Step 4: Incident Response Processes
The next step is all about getting prepared for the worst. After all, detecting the “worst” is what you’ve been building your systems around in the first three steps. And having the proper processes in systems in place for when SHTF (if you know, you know) will ensure that your organization survives in one piece when this inevitably (but hopefully never) happens.
First things first, everyone’s favorite: Documentation.
It’s important to have robust playbooks in a central location for every detection you have built. I’ve detailed the steps on how to draft up playbooks in a previous article. But in layman’s terms, it all boils down to, “When this thing happens do this, and if this thing happens it’s okay - but if this thing happens, sound the alarm.”
This will also help in onboarding new members as your SOC team scales in size. It will be daunting to learn triage processes on custom alerts at the start, but having documentation in place will help catch new Analysts up to speed quickly.

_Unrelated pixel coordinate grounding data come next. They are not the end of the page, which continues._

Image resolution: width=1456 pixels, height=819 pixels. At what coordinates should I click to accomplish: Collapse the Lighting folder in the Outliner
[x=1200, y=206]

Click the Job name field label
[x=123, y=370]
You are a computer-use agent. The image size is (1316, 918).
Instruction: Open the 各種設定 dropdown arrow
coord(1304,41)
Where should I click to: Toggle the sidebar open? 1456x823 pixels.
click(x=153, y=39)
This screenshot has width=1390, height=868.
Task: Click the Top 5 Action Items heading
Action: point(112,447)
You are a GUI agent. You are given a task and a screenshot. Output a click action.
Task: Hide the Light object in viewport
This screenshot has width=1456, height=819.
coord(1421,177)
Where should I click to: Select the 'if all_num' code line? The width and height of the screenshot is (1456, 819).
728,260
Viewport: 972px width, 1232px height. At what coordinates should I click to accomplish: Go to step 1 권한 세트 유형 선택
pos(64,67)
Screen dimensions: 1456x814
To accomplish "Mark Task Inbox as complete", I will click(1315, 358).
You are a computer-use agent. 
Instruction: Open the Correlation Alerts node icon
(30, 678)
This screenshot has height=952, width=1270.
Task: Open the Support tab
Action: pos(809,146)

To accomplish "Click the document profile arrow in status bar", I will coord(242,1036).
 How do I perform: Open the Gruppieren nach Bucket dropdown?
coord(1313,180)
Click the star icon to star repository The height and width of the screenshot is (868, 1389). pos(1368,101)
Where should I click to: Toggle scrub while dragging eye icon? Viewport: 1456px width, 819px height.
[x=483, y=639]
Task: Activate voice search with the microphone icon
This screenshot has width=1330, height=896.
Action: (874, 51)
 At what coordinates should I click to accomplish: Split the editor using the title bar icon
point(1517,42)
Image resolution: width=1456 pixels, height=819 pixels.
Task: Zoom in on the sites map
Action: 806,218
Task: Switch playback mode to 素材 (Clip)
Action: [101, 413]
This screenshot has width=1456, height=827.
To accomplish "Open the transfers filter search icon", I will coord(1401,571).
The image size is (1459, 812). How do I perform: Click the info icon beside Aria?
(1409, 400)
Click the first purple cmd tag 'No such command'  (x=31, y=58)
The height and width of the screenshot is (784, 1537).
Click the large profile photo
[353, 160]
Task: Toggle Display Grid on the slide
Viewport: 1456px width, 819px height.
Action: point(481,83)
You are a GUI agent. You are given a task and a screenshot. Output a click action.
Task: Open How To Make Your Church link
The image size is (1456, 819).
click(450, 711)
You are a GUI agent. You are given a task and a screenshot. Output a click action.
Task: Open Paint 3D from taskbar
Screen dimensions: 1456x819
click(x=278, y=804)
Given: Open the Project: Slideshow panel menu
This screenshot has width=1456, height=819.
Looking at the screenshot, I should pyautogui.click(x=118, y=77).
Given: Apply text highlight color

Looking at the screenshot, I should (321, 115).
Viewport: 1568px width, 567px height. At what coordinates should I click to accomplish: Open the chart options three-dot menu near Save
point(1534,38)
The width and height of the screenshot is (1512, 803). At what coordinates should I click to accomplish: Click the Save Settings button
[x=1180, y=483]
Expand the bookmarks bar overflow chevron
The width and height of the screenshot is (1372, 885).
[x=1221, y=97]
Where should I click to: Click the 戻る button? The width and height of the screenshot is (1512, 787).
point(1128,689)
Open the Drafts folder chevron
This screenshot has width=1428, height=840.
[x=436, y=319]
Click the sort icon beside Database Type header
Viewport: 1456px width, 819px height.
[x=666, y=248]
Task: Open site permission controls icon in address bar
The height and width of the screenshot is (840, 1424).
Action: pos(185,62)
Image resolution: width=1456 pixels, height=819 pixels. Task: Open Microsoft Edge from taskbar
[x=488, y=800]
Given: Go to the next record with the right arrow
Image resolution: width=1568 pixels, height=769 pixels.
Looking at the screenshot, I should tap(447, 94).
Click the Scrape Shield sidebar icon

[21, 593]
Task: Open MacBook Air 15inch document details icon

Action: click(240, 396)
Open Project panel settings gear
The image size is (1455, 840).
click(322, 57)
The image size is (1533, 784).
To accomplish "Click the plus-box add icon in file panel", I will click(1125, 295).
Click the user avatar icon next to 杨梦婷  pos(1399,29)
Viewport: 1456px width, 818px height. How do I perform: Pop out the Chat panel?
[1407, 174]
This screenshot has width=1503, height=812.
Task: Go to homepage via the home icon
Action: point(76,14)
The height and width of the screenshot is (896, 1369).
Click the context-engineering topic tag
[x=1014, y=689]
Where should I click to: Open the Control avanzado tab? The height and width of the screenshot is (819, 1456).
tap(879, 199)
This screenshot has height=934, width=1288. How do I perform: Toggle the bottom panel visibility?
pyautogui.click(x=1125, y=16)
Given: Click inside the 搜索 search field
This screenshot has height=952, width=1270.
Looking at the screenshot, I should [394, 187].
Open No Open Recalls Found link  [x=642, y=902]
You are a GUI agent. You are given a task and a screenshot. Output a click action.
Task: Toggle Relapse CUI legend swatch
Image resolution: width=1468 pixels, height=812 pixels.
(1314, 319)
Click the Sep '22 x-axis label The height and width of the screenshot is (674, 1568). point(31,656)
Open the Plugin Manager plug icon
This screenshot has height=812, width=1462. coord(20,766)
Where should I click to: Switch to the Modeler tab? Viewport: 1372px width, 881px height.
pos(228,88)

Once you have verbose playbooks in place, its now time to identify weak spots. This will generally come in the form of manual tasks baked into the Incident Response procedures. This is where our handy SOAR tool comes in again. Incident Response is stressful. So if you identify an area that can be automated to assist you, build out the workflow to do just that. Automate now, save time later (and possibly even the company).
Step 5: Maturation
The final step is maturity of your solutions and processes. At this point, it’s likely you’ll have quite a few tools and custom pieces in front of you. When you start building out all of these different systems, it’s hard to get them all to work seamlessly together the first time. It’s important to revisit these integrations and refine them.
Just as you learned back in Step 2, scaling your SOC is an iterative process. Sometimes, opportunities to improve your detections or automation workflows only reveal themselves after time and enough data has been collected. Having a system of iteration and auditing your detections and workflows can help to ensure nothing goes un-touched for too long. Sure, anecdotal experience can take you to a certain height, but its data and systems that drive action to the next level.
Maturation in your Incident Response process will likely only come after small incidents happen. It’s a very difficult thing to plan for. That’s why performing a Lessons Learned after incidents occur can dramatically improve your IR processes. This is the time to be critical and point out your shortcomings, but also pat yourself on the back in the areas you deserve. Incidents will always be different, so look with a sharp eye to identify opportunities for improvement early. This will help ensure your systems are in place if the worst comes.
The SOC is an integral part to SaaS companies, logistics companies, or any scaling organizations with precious data to protect. That’s why it’s important to make sure you SOC scales effectively too. Ensuring you take the right steps early help to set you up for success later, and these 5 steps are the main phases you need to make sure you have an industry leading Security Operations Center.